_WHAT TO WORK ON_: Please copy out the listing lines word for word, starting at the line that contains "Toggle synchronize scrolling" and stopping after the line that contains "pos(845,826)".

_EXERCISE INPUT_:
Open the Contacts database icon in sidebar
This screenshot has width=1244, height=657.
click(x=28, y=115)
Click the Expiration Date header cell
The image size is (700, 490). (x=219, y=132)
--
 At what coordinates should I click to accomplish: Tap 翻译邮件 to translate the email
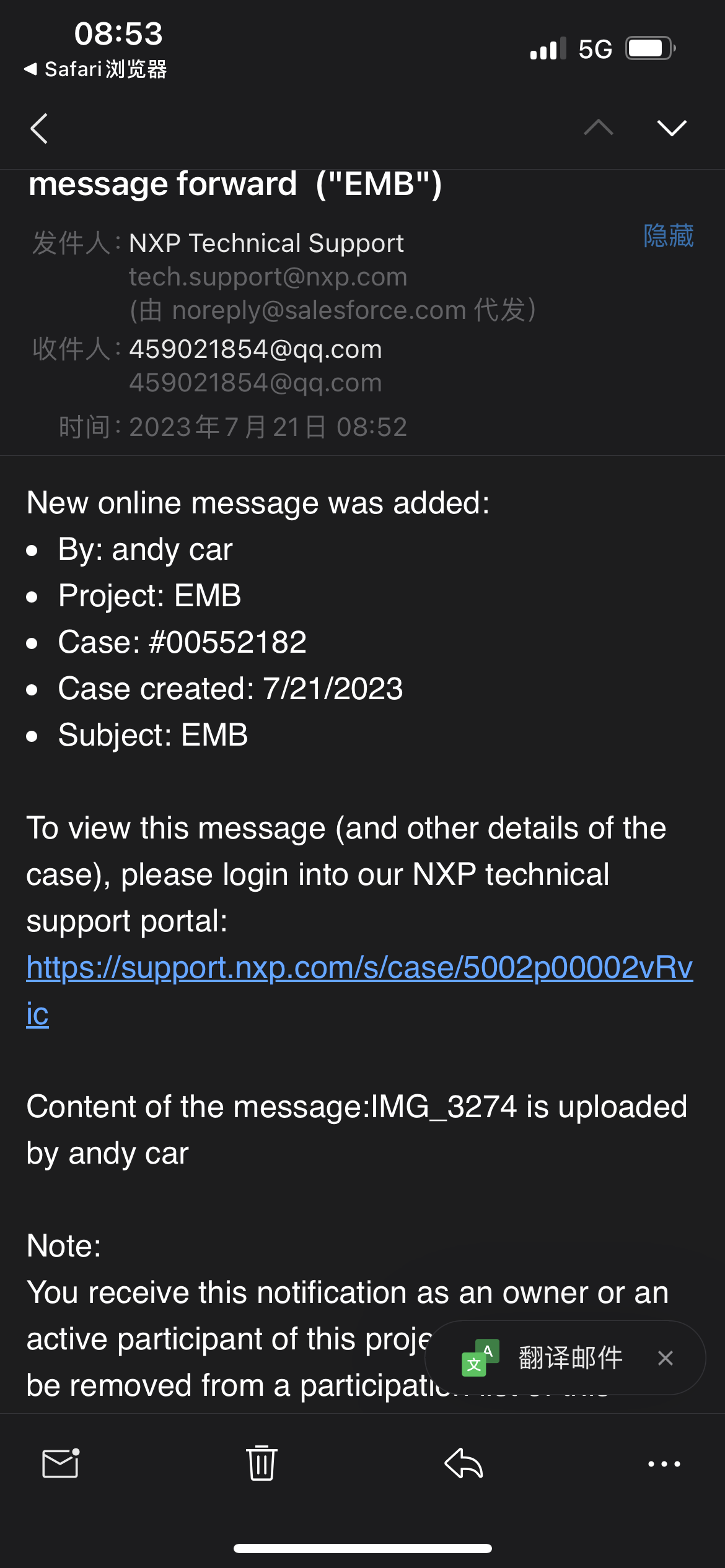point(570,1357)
--
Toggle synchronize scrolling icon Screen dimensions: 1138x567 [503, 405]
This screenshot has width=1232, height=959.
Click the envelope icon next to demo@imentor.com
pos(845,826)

_SOLUTION TO THIS TASK_:
Toggle synchronize scrolling icon Screen dimensions: 1138x567 [503, 405]
This screenshot has width=1232, height=959.
Click the envelope icon next to demo@imentor.com
pos(845,826)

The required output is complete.